The job of the Fed, he said, was to “take away the punch bowl just as the party gets going.” In other words, raise interest rates just when the economy starts to enter an unsustainable boom.

Times Change

Mr. Martin was not necessarily less intelligent than those who succeeded him. But times change. Fashions evolve.

Today, Truman’s appointee as Fed chief might as well be wearing spats.

In February 1951, the annual consumer price index, or CPI – the most common measure of inflation – was running at almost 8% a year. President Truman summoned the entire FOMC to the White House – with Martin as the principal negotiator – to extract a pledge from them to keep interest rates pegged at low levels.

But the Fed dug its hells in and refused to “maintain the existing situation.”

Martin then announced that he would allow interest rates to rise. And rise they did. From just under 1% when Martin took over as Fed chief, short-term rates stood at almost 4% at the start of the 1960s.

Frontal Assault

The next challenge came at the end of the 1970s.

Paul Volcker, appointed by Jimmy Carter, was the man for the job.

When Volcker took over the Fed, in August 1979, short-term rates and the CPI were somewhere north of 11%. And he aimed to bring both down to more normal levels.

But then as now, inflation had its friends. And everyone knew that bringing it under control would be painful.

In 1980, Mr. Volcker spoke directly to the challenge:

After decades of inflation, many of us, more or less comfortably, have adapted our business and personal lives to the prospect of more inflation.

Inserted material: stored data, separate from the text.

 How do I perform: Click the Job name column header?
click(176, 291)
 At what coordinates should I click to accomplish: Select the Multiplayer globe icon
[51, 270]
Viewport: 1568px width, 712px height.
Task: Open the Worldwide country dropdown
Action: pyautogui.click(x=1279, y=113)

We count on capital gains from inflating house and land values as a substitute for real savings. We assume our competitors will match our aggressive pricing policies, and will also accede to high wage demands. We take comfort in our purchases of precious metals, art, and more exotic “collectibles” – or envy those who did buy – and are tempted to project essentially speculative price movements into the great beyond.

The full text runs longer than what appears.